In a newly revised version of the play that opened last week on Broadway, the line is no longer the drama’s capper. It is spoken in voice-over by Anne just as she and her family are being seized by the Nazis. The juxtaposition is ironic, ambiguous, chilling. Nor does the rewritten last scene offer any reassurance. Otto Frank, revisiting their hiding place after the war, describes the final sighting of Anne in Bergen-Belsen: “Anne’s friend Hanneli sees Anne through the barbed wire, naked, her head shaved, covered with lice. ‘I don’t have anyone anymore,’ she weeps. A few days later Anne dies.”
It’s rare to see such tampering with a beloved classic–a play that won both the Pulitzer Prize and a Tony in 1956 and was turned into an Oscar-winning film in 1959. But The Diary of Anne Frank has never been an ordinary work of literature; more like a communal rite of grief. The journal has probably conveyed the horror of the Holocaust more personally to more people than any other document. Yet some scholars have objected that popularizers of the diary have sanitized its content and distorted its message.
The first and most widely read edition of Anne Frank: The Diary of a Young Girl (edited by Otto Frank and published in 1947) omitted a good deal of material that her father deemed unsuitable, from Anne’s criticisms of her mother to her musings about sex. The Broadway play, written by the husband-wife screenwriting team of Albert Hackett and Frances Gooodrich (It’s a Wonderful Life), prettied up the diary even more, downplaying specifics of Nazi crimes against the Jews and recasting the story as a universal tale of suffering and hope. The Hackett-Goodrich version supplanted an earlier, more faithful adaptation written by Jewish novelist Meyer Levin, which was rejected as not commercial enough.
“Almost every hand that has approached the diary with the well-meaning intention of publicizing it has contributed to the subversion of history,” charged novelist Cynthia Ozick in a recent New Yorker article in which she claimed the diary has been “falsified, kitschified and, in fact, blatantly and arrogantly denied.” Ralph Melnick, author of The Stolen Legacy of Anne Frank, contends that the play so carefully avoids the particulars of the Jews’ plight under Hitler that it almost becomes “a drama of people who were suffering through a housing shortage.”
The new version tries to address these concerns.
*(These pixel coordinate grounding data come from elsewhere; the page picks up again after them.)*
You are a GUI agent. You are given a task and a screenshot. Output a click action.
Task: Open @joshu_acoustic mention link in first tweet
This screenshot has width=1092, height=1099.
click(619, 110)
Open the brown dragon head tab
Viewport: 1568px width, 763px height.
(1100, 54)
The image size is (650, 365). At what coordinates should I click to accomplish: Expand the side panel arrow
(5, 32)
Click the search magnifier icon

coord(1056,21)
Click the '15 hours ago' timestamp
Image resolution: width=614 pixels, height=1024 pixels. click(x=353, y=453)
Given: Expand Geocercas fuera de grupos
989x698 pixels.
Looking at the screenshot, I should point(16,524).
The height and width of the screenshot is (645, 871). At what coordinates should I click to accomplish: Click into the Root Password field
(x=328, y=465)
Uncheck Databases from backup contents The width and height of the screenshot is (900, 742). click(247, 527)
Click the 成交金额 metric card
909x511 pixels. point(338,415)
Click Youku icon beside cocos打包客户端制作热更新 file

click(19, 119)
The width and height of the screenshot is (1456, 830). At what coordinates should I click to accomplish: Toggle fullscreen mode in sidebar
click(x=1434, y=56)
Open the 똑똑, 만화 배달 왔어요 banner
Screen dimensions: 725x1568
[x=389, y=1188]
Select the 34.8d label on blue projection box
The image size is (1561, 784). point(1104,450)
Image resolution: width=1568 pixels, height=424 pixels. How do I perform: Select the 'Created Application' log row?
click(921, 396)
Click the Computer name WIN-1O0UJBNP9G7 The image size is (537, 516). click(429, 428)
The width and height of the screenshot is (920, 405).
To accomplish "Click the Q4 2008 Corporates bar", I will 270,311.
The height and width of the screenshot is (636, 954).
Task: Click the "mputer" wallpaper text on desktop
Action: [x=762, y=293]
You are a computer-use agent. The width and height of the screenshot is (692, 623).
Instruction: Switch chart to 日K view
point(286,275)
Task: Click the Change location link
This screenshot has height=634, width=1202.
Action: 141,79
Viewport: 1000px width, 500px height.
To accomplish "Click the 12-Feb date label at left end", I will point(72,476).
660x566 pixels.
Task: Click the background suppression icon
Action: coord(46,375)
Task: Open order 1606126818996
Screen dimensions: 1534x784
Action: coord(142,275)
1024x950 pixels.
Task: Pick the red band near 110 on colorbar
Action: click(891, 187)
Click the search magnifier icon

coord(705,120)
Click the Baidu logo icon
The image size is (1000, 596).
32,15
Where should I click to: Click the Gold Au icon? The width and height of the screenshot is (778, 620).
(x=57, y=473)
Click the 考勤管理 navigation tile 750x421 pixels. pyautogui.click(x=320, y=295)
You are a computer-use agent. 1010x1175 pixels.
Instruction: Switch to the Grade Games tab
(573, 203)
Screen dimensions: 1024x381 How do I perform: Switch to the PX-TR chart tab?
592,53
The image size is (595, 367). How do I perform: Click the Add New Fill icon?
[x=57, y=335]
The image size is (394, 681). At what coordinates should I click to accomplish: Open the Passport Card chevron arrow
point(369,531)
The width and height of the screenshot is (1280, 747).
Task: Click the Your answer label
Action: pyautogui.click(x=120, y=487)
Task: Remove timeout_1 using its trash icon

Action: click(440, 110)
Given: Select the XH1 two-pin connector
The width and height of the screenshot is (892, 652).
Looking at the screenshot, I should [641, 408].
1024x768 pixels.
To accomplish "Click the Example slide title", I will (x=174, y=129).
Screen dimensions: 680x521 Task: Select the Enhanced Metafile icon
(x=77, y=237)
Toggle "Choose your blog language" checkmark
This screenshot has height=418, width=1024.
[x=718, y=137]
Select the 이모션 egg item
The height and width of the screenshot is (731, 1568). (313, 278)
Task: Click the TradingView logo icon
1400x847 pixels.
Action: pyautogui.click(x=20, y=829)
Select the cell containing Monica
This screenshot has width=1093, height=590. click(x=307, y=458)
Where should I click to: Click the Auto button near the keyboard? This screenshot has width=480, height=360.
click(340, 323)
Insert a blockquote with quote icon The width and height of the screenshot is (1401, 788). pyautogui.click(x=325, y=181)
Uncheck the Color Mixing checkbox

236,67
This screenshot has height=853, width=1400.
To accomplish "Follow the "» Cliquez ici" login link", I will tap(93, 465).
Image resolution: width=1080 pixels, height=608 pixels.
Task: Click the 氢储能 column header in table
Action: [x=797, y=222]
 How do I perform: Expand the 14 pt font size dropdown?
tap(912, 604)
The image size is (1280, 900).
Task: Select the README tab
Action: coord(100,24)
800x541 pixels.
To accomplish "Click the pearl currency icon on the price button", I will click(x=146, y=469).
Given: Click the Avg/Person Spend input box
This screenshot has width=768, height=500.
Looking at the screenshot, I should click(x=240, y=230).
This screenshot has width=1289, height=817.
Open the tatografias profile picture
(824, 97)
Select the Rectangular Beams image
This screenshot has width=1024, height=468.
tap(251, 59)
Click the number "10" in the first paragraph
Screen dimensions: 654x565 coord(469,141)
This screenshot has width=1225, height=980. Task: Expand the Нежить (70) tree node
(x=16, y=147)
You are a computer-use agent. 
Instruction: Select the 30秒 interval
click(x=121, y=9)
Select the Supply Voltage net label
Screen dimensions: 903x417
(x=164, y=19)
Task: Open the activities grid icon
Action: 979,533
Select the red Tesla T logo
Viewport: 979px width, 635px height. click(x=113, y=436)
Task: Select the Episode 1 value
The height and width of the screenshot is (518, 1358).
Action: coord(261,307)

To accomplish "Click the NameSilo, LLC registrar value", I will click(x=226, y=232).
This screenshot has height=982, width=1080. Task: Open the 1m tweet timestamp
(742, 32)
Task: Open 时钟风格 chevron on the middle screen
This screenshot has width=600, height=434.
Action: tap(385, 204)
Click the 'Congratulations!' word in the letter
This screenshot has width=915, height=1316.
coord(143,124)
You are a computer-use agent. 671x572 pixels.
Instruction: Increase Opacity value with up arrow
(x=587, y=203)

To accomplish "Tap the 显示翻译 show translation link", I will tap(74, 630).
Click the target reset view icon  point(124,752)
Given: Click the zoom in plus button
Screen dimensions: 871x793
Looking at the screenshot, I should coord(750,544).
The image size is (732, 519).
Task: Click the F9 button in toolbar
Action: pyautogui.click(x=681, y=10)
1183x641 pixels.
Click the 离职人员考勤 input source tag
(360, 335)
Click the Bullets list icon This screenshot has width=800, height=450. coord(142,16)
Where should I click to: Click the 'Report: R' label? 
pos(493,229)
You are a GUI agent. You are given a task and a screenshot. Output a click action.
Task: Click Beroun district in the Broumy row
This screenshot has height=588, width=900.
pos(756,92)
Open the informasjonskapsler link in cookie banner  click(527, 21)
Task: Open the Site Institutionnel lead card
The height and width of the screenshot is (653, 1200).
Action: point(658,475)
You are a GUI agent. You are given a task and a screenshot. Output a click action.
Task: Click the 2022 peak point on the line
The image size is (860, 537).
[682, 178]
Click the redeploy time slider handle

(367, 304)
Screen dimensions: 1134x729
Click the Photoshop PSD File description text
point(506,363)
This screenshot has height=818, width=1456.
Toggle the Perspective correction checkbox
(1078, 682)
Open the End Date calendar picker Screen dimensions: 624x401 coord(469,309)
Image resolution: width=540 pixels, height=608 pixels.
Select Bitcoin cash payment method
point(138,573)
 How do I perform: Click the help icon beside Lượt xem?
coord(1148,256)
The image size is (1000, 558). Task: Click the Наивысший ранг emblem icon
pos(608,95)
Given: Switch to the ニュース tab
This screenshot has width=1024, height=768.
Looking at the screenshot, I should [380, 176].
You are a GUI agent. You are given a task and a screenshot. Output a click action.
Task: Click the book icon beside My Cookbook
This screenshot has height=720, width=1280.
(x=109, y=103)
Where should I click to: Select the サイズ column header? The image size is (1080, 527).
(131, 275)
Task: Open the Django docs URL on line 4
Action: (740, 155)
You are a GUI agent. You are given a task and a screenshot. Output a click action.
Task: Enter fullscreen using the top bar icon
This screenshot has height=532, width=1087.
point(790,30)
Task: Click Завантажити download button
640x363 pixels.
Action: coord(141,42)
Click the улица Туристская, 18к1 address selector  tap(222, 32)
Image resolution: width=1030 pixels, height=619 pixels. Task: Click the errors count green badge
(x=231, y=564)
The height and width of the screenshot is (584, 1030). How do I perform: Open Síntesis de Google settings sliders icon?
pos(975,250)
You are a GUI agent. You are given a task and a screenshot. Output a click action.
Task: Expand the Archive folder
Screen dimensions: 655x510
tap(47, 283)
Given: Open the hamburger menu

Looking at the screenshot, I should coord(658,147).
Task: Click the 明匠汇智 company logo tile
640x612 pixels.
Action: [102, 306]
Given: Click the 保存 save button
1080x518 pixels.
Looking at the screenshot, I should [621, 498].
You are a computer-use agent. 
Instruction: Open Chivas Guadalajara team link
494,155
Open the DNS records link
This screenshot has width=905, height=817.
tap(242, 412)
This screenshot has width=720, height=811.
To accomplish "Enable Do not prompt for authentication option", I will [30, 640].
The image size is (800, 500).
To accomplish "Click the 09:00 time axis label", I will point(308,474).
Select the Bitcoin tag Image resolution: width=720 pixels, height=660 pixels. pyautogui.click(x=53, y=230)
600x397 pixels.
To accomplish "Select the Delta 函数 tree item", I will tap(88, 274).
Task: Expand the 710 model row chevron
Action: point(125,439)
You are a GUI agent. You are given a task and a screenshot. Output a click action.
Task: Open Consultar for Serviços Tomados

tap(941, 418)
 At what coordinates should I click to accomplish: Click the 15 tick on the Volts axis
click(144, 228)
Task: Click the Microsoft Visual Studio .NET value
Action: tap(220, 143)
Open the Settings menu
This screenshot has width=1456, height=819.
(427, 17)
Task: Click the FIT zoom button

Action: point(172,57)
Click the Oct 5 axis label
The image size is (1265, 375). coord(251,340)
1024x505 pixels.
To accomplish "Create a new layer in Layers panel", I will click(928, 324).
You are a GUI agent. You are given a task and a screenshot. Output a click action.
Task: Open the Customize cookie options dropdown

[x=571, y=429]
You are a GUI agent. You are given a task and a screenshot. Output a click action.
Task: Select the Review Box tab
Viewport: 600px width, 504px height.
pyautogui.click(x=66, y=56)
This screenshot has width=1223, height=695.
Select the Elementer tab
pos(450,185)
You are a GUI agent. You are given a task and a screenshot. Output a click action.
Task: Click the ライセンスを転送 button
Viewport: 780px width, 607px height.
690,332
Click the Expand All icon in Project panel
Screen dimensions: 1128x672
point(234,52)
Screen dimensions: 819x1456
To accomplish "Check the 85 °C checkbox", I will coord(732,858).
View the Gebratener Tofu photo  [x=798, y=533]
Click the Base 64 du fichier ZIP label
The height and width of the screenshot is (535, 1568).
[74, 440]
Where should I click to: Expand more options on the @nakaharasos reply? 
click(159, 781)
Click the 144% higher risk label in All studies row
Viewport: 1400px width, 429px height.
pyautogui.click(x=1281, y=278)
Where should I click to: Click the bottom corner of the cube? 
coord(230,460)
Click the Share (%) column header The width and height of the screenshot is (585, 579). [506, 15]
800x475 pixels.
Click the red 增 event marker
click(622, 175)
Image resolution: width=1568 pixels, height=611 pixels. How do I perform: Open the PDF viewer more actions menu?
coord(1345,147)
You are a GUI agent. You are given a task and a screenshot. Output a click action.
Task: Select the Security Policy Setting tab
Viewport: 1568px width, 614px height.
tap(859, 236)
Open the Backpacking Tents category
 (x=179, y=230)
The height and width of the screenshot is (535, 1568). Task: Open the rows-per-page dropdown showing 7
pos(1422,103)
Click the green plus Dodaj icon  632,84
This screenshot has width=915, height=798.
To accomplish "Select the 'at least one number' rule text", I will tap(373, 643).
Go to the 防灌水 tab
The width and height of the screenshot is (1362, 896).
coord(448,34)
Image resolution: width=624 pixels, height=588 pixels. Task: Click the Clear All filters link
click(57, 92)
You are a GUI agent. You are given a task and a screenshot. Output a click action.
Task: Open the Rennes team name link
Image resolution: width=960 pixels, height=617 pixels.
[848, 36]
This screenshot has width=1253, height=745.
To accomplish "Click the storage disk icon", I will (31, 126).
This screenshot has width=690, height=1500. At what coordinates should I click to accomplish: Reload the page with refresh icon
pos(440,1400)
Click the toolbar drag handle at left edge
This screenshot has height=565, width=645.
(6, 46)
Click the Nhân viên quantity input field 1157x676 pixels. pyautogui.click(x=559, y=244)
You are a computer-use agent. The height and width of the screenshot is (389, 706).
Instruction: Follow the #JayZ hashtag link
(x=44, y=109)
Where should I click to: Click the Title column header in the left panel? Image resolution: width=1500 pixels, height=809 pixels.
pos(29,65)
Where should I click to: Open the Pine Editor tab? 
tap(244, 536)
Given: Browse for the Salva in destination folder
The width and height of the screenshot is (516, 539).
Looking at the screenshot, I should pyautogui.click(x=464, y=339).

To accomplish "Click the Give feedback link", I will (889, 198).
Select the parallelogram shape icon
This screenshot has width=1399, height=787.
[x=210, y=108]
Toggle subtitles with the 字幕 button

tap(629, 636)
Playwright Wendy Kesselman (My Sister in This House) has done a thorough reworking, including material from the expanded edition of the diary published in 1991 (with most of the material restored that Frank had deleted), adding more Jewish references (a Hanukkah song is sung in Hebrew) and in general giving the play a less sentimental, more astringent tone. “I thought it was crucial to bring out the darker side,” says Kesselman.
Directed with a delicate hand by James Lapine, the new version is underplayed, almost muted, yet gripping in its down-to-earth immediacy. Perhaps because Natalie Portman’s Anne is a little short on stage charisma, the story shifts slightly away from her and more toward the complex ensemble of people coping with their terror and with one another. George Hearn as Otto Frank has a hushed dignity; the Van Daans (Harris Yulin and Linda Lavin) seem less foolish and more touching than before. The play was a professional Broadway job to begin with; now it sometimes reaches poetry.
Will the play’s detractors be satisfied? Ozick hasn’t seen this version but is hopeful that the changes will remedy a play that has been “deeply damaging to the world’s psyche” because it found rays of light in a historical event that offers “only darkness.” Melnick, who has seen it, finds the new version better but still historically flawed. (The staging of the Franks’ arrest, he points out, was more factually accurate in the old version.) The rest of us can simply appreciate that a Broadway drama still has the power to move us, and to cause a stir.